Unfortunately, it seems like we don't have an established mechanism for these:
- Our snapshot testing focuses on block markup, i.e. their content and attributes -- not on their styling.
- We cannot simply compare CSS classes or styling, since they might change (as in the example given above), whereas the resulting visuals might look the same.
For these reasons, I wonder if it's time to introduce a framework for visual diff testing. It could work on different levels (e.g. block level, or page level), and akin to our existing snapshot testing (store "expected" images in git, compare to those), or compare to the visual output of master.
For the issue documented above, it seems like per-block testing would be the most promising. (Puppeteer seems to support taking screenshots at DOM element level, so we're propably not very constrained on the implementation side.)

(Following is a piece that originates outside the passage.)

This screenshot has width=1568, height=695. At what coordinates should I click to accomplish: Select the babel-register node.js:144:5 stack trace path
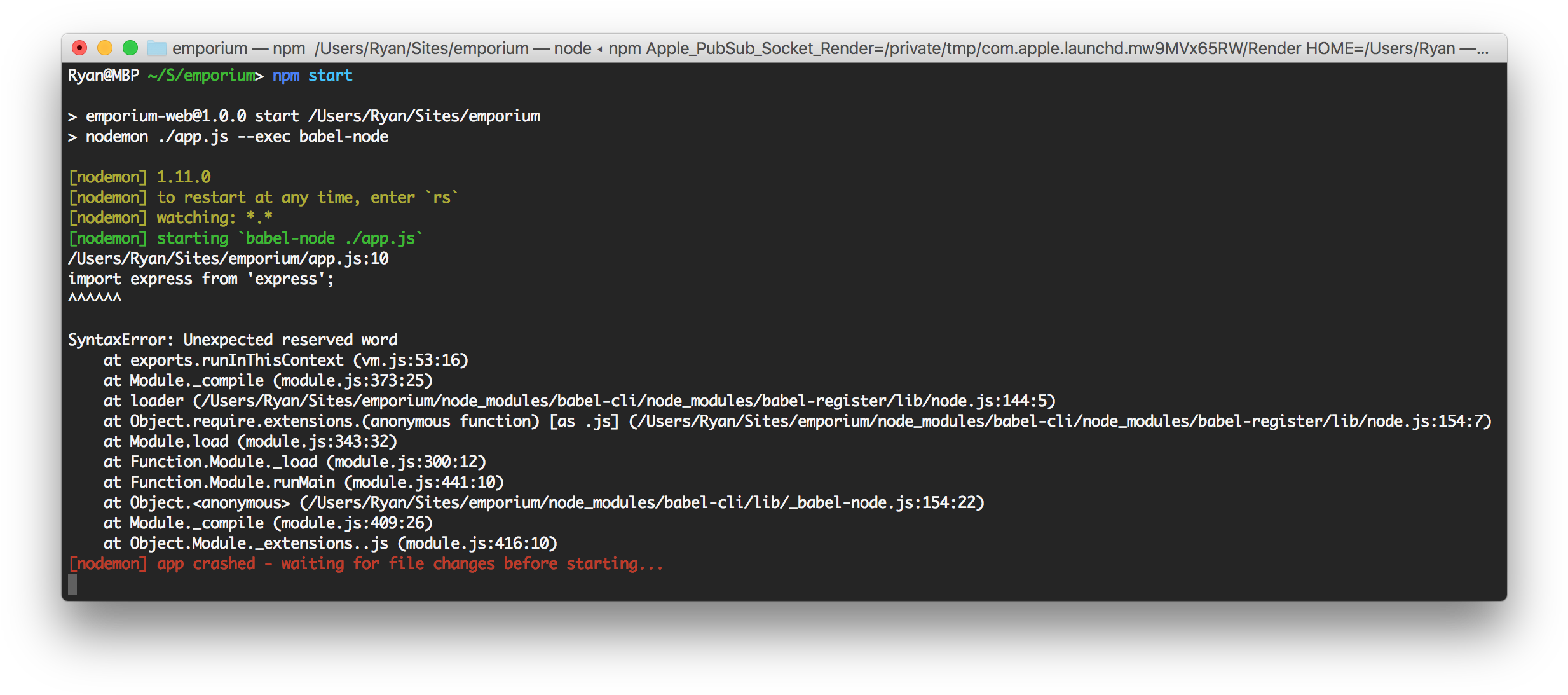[578, 401]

We could for starters try to implement taking a screenshot of the Cover block (with some sample background and content)
- across different themes
- both in the editor and the frontend
on each new PR, and compare them to the corresponding screenshots generated from the master branch.
These notes should serve as the benchmark: our automated tests should find all the problematic cases listed there (if all the relevant fixes are reverted, of course).
A library like Resemble.js (where it's possible to customize the level of "accuracy", and to highlight the differences visually) might come in handy.
Automattic's Calypso repo might have some prior art.